Graham has taken on one of the major challenges in pastoral care and counseling: how to move from a narrow, psychological framework to a broader, systemic framework. He states the problematic and the need for an alternative very persuasively. He draws upon process theology and liberation theology to provide the theoretical underpinnings for the psychosystemic approach he advocates, defining psychosystemic as "the reciprocal interplay between the psyche of individuals and the social, cultural, and natural orders" (13).

The book is divided into two parts: theoretical foundations and pastoral analysis and response. While this has the advantage of organizational clarity, it can also suggest that theory comes first or that practice consists in applying theory. It would have been intriguing if G. had introduced the case material at the outset and used it to develop his theoretical framework, or if he had reversed the sections, presenting the cases and his pastoral responses first, then explaining where they came from.

Nonetheless, the presentation of the theoretical foundations is clear and orderly. G.'s style is to itemize the key elements of a topic, e.g. the six components of a psychosystemic world, the five principles of psychosystemic caregiving, the five goals of systemic change, etc. This is helpful for a quick review or representation to a class, but it distances the commentary from the holistic flow of reality which G. affirms with process thought.

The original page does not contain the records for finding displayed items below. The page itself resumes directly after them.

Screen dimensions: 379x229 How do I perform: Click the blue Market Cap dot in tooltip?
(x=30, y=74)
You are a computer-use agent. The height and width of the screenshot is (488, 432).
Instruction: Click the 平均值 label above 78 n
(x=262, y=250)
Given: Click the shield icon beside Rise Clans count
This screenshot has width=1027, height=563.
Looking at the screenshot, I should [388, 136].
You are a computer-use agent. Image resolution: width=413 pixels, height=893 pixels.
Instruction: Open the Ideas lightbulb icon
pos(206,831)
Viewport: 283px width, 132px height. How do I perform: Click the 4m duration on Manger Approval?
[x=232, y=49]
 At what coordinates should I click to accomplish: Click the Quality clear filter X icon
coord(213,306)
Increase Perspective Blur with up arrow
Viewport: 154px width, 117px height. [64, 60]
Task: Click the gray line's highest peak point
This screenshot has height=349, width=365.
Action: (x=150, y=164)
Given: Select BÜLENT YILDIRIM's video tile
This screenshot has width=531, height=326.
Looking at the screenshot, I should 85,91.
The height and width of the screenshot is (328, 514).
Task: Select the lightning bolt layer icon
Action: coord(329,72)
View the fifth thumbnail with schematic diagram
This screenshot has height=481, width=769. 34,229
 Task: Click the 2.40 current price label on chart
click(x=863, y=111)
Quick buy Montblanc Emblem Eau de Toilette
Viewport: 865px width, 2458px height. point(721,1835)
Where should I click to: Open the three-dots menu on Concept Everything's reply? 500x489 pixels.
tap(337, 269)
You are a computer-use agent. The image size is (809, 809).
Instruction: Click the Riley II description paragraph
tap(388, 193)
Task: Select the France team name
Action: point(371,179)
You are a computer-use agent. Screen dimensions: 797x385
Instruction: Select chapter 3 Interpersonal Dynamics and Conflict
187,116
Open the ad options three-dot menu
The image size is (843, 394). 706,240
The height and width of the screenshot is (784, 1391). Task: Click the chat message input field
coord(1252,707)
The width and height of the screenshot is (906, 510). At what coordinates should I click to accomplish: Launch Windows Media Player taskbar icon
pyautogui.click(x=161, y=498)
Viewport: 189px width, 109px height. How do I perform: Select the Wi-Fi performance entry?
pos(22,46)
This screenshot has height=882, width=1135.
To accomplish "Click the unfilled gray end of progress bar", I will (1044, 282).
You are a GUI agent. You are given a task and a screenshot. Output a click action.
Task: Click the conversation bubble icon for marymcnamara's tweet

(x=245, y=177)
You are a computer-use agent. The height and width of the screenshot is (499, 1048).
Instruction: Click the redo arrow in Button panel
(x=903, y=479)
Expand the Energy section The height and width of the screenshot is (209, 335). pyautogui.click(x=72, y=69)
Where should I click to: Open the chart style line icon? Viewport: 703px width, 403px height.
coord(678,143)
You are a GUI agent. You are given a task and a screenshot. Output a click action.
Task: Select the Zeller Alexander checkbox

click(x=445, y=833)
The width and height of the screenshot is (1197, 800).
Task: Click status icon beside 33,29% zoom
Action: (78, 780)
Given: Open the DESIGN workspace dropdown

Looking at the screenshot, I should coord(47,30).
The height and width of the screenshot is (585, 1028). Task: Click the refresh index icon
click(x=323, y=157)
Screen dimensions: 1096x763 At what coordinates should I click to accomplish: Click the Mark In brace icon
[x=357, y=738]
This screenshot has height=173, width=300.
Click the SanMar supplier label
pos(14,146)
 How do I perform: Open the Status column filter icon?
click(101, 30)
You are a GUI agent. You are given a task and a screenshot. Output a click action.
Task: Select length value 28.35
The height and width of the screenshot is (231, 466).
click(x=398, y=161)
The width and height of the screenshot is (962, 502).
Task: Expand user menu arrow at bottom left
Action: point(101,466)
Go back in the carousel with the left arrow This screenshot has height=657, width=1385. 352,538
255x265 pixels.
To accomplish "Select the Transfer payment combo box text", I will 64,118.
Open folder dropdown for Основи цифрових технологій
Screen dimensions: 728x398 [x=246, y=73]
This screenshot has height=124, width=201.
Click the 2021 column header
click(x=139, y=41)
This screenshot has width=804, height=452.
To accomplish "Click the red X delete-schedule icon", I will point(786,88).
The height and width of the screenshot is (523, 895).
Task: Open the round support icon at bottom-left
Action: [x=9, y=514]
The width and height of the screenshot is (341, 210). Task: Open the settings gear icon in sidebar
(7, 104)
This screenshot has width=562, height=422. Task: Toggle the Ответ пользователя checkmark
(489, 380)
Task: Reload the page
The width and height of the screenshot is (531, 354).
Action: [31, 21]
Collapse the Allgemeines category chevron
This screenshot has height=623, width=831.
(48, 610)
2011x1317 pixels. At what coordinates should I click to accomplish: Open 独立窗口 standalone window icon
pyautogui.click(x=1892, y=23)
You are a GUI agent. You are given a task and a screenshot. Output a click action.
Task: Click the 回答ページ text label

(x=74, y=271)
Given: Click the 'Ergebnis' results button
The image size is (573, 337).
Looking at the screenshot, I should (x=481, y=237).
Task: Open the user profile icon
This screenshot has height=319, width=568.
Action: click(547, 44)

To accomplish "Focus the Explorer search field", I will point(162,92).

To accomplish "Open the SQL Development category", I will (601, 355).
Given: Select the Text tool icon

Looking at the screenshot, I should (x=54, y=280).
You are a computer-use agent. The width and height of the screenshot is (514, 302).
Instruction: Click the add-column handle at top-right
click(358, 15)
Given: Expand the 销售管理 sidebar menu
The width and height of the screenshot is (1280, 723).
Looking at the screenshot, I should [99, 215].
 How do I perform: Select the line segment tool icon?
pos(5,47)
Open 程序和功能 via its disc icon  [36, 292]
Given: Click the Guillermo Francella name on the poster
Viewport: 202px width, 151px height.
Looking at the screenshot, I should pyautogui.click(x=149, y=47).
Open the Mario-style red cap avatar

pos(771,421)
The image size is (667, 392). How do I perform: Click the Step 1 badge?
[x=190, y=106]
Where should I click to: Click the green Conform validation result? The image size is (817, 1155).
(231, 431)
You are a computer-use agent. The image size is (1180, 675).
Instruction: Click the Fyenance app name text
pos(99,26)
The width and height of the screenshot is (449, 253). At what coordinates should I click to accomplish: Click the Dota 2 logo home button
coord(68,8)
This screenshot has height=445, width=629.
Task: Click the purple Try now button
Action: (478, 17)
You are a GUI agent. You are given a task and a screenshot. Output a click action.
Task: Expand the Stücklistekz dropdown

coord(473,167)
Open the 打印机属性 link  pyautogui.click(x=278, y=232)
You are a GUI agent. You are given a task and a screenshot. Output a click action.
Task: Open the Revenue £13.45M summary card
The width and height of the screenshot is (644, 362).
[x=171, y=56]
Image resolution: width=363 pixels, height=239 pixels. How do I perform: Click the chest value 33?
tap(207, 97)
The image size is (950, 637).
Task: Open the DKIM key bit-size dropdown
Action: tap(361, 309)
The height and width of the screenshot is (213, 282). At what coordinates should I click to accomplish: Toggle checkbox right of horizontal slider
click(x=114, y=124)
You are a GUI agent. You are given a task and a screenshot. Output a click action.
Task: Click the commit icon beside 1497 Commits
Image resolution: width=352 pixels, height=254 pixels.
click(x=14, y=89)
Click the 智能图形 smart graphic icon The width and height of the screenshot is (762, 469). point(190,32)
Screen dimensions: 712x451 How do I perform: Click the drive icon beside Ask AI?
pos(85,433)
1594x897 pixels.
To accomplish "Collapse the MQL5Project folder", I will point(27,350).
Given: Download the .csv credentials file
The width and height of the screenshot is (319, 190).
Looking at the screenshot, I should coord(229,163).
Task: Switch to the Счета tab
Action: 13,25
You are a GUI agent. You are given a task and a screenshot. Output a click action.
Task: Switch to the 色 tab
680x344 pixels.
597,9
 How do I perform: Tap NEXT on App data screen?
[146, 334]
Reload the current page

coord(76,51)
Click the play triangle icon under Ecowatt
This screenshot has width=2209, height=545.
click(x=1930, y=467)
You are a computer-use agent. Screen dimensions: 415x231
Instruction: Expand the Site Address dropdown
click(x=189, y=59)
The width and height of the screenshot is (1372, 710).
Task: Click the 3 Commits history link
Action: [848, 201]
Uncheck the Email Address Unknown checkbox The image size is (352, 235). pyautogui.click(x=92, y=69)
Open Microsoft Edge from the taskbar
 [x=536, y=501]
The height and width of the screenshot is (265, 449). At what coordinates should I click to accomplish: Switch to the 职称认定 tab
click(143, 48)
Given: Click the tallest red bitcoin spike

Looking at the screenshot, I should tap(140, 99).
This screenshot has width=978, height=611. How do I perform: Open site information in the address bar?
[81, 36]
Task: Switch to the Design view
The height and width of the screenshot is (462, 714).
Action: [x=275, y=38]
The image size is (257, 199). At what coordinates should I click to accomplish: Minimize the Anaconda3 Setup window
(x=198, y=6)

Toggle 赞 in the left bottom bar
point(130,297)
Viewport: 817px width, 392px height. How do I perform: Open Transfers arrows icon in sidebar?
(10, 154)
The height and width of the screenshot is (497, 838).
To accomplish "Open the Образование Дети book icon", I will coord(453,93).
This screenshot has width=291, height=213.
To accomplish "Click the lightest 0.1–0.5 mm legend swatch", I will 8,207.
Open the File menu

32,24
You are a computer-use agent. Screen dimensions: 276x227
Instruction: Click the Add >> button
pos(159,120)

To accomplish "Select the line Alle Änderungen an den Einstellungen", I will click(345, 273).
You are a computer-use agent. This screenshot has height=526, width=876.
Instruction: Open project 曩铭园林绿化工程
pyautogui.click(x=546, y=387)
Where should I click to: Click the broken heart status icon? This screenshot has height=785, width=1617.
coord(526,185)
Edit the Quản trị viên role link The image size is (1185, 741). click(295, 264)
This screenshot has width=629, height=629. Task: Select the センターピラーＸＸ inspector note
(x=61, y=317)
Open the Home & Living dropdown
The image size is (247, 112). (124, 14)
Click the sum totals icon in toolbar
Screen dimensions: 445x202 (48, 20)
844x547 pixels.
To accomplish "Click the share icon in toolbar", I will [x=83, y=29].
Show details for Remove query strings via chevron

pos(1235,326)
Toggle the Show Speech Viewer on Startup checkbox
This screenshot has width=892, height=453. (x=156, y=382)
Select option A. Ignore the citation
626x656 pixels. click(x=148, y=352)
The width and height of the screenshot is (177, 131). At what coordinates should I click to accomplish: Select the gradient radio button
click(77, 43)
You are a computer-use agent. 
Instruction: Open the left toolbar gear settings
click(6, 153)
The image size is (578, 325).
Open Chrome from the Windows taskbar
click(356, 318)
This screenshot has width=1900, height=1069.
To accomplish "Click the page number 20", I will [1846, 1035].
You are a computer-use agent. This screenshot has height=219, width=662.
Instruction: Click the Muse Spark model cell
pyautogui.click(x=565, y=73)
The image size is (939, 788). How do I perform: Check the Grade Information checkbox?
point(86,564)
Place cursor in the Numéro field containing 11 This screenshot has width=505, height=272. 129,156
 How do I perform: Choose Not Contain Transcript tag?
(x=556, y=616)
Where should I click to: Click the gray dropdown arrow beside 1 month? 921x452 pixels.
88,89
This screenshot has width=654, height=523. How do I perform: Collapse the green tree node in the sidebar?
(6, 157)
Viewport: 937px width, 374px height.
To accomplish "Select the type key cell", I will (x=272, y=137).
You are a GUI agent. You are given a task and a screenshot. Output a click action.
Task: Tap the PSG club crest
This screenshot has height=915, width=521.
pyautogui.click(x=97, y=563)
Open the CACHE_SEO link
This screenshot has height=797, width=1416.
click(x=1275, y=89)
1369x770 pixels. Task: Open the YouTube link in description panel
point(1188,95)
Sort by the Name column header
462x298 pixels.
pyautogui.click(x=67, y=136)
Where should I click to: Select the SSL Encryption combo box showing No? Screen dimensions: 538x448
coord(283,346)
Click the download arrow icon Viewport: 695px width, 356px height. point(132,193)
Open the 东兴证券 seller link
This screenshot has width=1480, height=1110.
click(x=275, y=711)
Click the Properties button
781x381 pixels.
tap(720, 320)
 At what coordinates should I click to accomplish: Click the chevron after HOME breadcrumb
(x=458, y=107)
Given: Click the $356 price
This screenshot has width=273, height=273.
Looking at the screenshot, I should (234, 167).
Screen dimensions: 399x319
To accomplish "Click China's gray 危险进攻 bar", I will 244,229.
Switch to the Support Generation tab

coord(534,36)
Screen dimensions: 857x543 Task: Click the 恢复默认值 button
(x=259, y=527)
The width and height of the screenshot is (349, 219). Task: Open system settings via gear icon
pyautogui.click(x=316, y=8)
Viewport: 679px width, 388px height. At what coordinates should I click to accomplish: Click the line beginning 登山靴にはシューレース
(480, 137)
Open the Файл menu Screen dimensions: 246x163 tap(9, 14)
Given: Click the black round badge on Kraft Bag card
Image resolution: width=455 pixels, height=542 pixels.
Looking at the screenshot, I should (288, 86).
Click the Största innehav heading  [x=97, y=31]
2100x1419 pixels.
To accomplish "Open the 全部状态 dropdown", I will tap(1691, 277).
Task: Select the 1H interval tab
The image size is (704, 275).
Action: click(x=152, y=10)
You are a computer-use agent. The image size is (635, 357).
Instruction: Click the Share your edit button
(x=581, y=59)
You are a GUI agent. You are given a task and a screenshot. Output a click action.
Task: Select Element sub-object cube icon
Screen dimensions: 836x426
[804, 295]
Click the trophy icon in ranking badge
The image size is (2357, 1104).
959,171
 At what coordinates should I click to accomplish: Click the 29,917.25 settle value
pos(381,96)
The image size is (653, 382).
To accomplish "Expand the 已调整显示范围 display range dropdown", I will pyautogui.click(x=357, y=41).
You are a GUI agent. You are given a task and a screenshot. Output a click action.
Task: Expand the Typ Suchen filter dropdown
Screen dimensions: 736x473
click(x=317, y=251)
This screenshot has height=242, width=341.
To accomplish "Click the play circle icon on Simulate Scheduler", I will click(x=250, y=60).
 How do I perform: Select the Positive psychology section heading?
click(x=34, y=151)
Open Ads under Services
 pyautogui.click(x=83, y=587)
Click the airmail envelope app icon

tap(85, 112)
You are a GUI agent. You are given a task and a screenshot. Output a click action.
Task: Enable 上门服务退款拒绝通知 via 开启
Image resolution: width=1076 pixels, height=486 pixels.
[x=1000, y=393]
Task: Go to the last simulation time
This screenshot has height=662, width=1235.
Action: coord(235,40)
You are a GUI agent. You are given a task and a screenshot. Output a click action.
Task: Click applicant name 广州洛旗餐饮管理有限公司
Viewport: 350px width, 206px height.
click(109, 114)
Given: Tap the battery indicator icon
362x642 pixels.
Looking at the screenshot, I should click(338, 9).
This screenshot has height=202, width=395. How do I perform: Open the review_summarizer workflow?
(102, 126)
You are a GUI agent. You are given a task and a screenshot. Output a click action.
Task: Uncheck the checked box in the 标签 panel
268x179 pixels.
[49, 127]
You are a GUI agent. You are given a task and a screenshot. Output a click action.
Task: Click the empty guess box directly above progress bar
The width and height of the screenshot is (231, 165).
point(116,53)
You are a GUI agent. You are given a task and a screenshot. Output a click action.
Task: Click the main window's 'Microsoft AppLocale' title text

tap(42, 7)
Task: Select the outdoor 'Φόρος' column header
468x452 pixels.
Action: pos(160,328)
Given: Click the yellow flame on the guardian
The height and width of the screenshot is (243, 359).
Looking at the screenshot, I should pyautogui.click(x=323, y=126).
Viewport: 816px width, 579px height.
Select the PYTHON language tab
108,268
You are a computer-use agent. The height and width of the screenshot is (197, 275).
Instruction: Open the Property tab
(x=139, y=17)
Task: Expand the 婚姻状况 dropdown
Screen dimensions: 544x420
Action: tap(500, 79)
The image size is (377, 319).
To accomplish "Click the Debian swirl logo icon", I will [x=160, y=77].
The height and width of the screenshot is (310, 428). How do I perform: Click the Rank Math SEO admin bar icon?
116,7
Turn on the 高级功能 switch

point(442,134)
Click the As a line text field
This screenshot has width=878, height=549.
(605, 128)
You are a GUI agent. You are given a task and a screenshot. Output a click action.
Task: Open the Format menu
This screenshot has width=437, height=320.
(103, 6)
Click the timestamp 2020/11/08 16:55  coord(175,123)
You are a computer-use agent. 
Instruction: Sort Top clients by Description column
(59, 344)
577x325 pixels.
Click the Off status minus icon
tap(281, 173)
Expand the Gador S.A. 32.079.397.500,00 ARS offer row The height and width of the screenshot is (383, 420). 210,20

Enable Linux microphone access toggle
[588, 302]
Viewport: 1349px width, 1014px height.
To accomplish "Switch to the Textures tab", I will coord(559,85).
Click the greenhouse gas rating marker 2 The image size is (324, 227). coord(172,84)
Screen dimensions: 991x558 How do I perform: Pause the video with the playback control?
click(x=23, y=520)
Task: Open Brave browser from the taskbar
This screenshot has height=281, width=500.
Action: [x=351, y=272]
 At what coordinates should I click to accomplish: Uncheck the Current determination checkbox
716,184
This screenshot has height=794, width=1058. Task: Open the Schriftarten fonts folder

Process philosophy and theology provide theoretical reinforcement rather than a critical foundation for G.'s psychosystemic approach. His summary of process thought may be too generic for those not already familiar with a process worldview, and it tends to avoid the troubling implications of that view. However, G. does emphasize the aesthetic ideal of process thinking with its supreme value of beauty and the antithesis of triviality. This puts familiar pastoral situations in a fresh context and opens stimulating ways of thinking.

The pastoral analysis and response section consists of six chapters, which gradually define the ministry of care as resolving transactional impasses, rearranging power, harmonizing contention, liberating creativity, and changing structures. The cases are drawn from G.'s own experience in family counseling and are cited repeatedly so that by the end of the book a well-rounded analysis of each case has been given. The analysis itself illustrates effectively how various systems enter into the makeup of each apparently individualized case.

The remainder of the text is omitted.